Exercise instructions:
1. Check each statement against the NHS credit article and answer yes or no, quoting the words that settle it. (a) The patient was advised to tick the box for income-based jobseeker's allowance. (b) The form had a box for universal credit. (c) Universal credit was first due to reach all benefit claimants by 2020.
2. Reproduce the stretch of the NHS credit article from "A dental patient was" through "checks free treatments.", word for word.

Exercise passage:
——————————

NHS treatment credit muddle

NHS
An NHS dental patient has been caught up in controversy over the new ‘universal credit’ benefit

A dental patient was threatened with prosecution in a muddle over the controversial new ‘universal credit’ benefit.

The unnamed man, living in the St Helens area – filling in a standard form to claim free NHS treatment – was advised to tick the box marked ‘income-based jobseeker’s allowance’.

There was no box for universal credit, the much-delayed project to merge six working-age benefits, which is being introduced gradually across the country.

Yet, a parliamentary debate was told, the man was billed and ‘threatened with county court action for a false declaration’ by the NHS Business Services Authority, which checks free treatments.

Labour MP Marie Rimmer asked ministers: ‘If that is the level of co-operation between different agencies at this stage, what hope is there for the future?’

Catalogue of criticisms 

The mix-up joins a catalogue of criticisms of universal credit, which was originally due to come in for all benefit claimants by 2017 or 2018.

——————————

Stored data
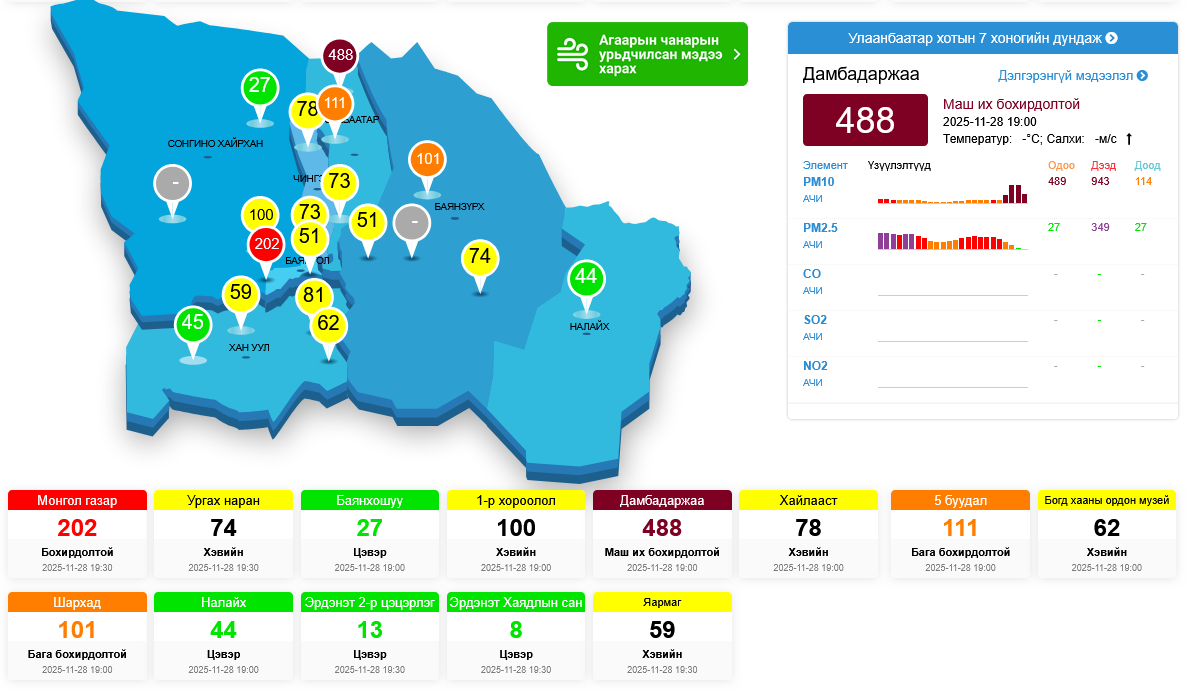Select the Дамбадаржаа station card
The image size is (1197, 693).
(x=662, y=534)
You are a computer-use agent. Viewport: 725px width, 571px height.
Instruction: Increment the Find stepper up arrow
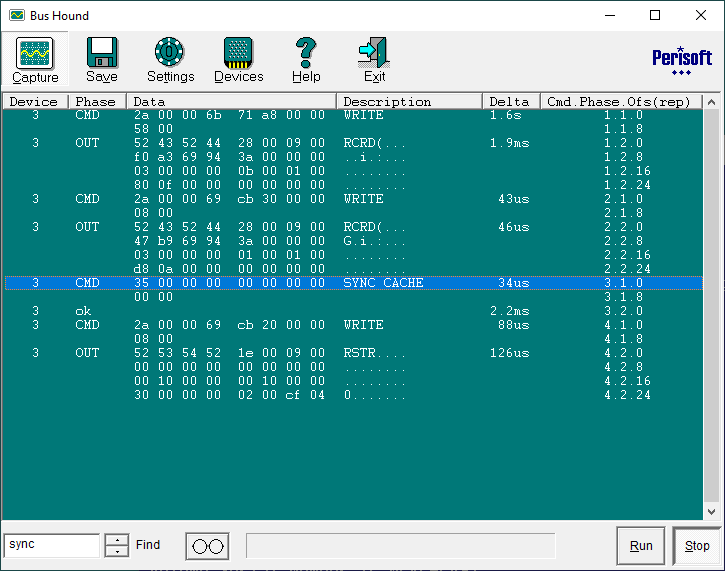pos(117,540)
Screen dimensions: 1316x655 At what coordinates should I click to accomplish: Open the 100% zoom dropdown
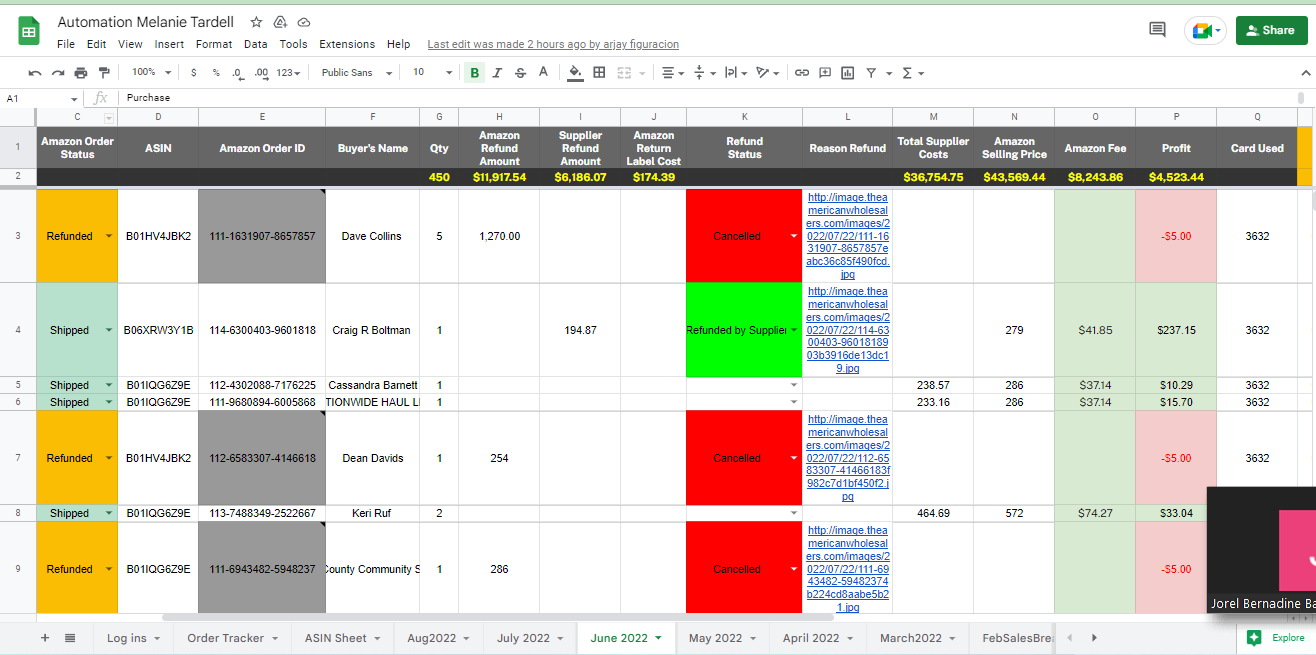click(x=152, y=73)
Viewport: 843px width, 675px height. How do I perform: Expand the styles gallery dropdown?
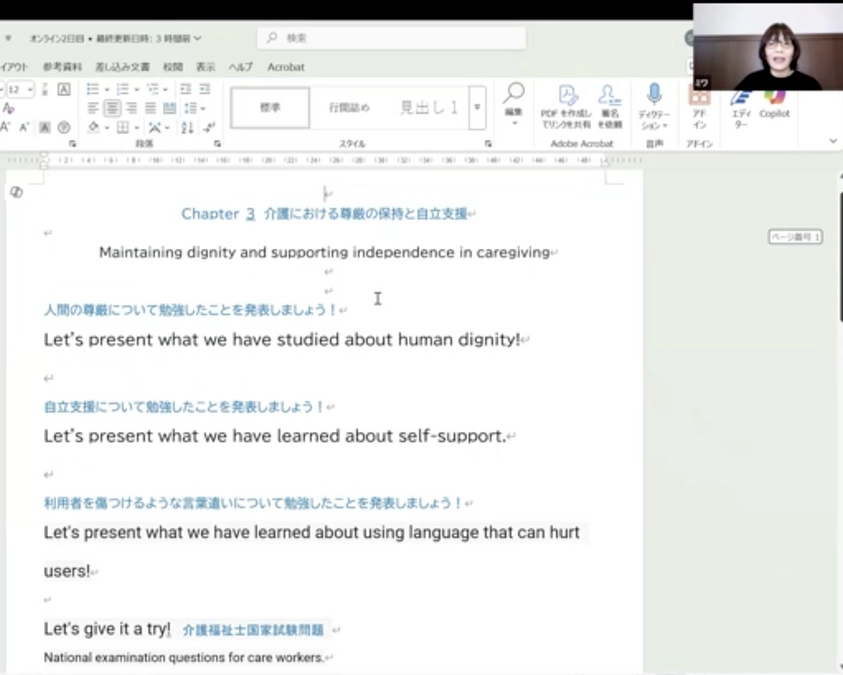(477, 108)
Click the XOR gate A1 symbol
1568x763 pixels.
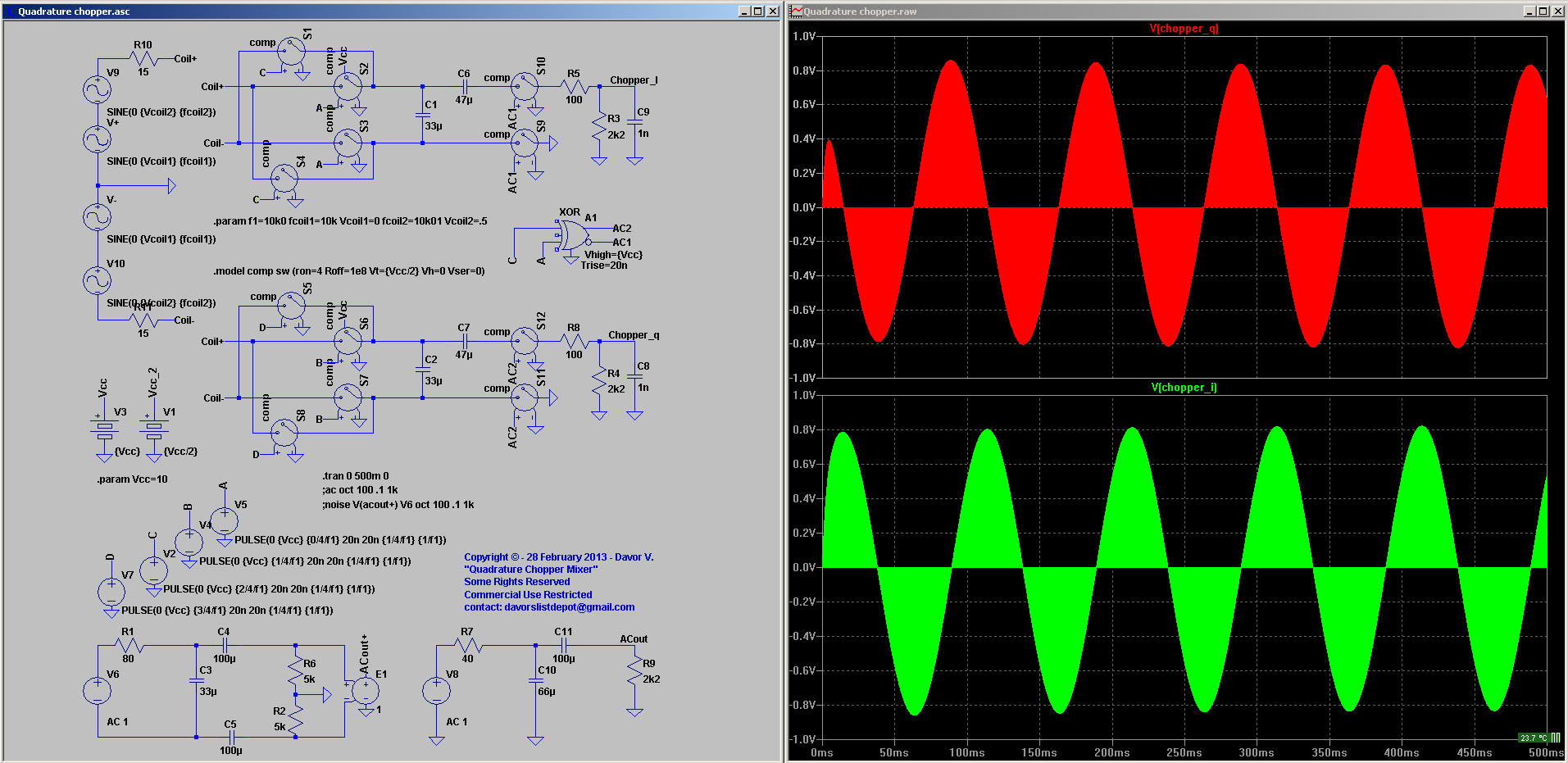[571, 237]
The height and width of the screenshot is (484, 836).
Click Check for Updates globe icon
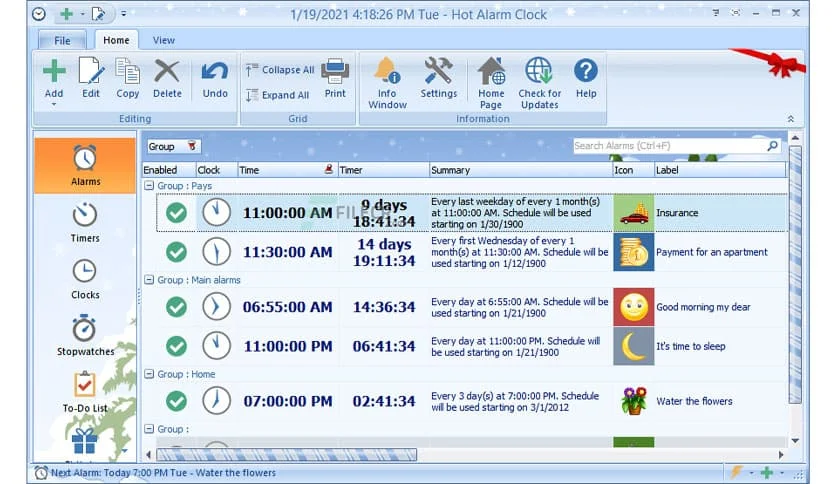(539, 72)
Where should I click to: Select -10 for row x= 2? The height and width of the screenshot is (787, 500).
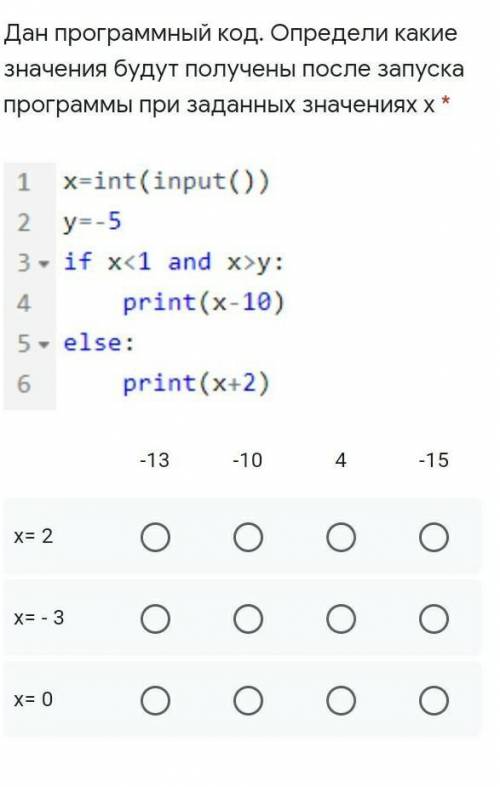pyautogui.click(x=248, y=538)
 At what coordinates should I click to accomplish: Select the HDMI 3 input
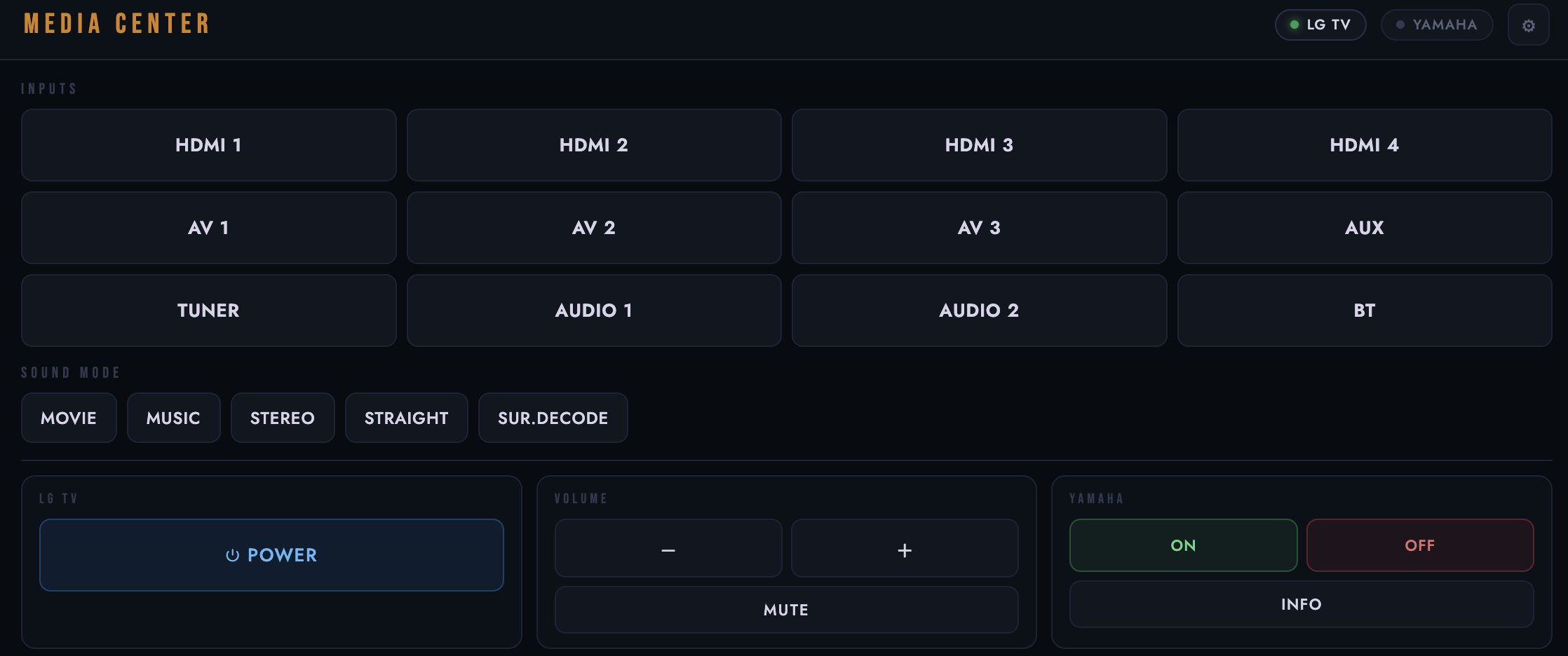pyautogui.click(x=979, y=145)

——————————

Answers to the tasks:
1.
(a) Yes: "was advised to tick the box marked ‘income-based jobseeker’s allowance’"
(b) No: "There was no box for universal credit"
(c) No: "which was originally due to come in for all benefit claimants by 2017 or 2018"

2.
A dental patient was threatened with prosecution in a muddle over the controversial new ‘universal credit’ benefit.

The unnamed man, living in the St Helens area – filling in a standard form to claim free NHS treatment – was advised to tick the box marked ‘income-based jobseeker’s allowance’.

There was no box for universal credit, the much-delayed project to merge six working-age benefits, which is being introduced gradually across the country.

Yet, a parliamentary debate was told, the man was billed and ‘threatened with county court action for a false declaration’ by the NHS Business Services Authority, which checks free treatments.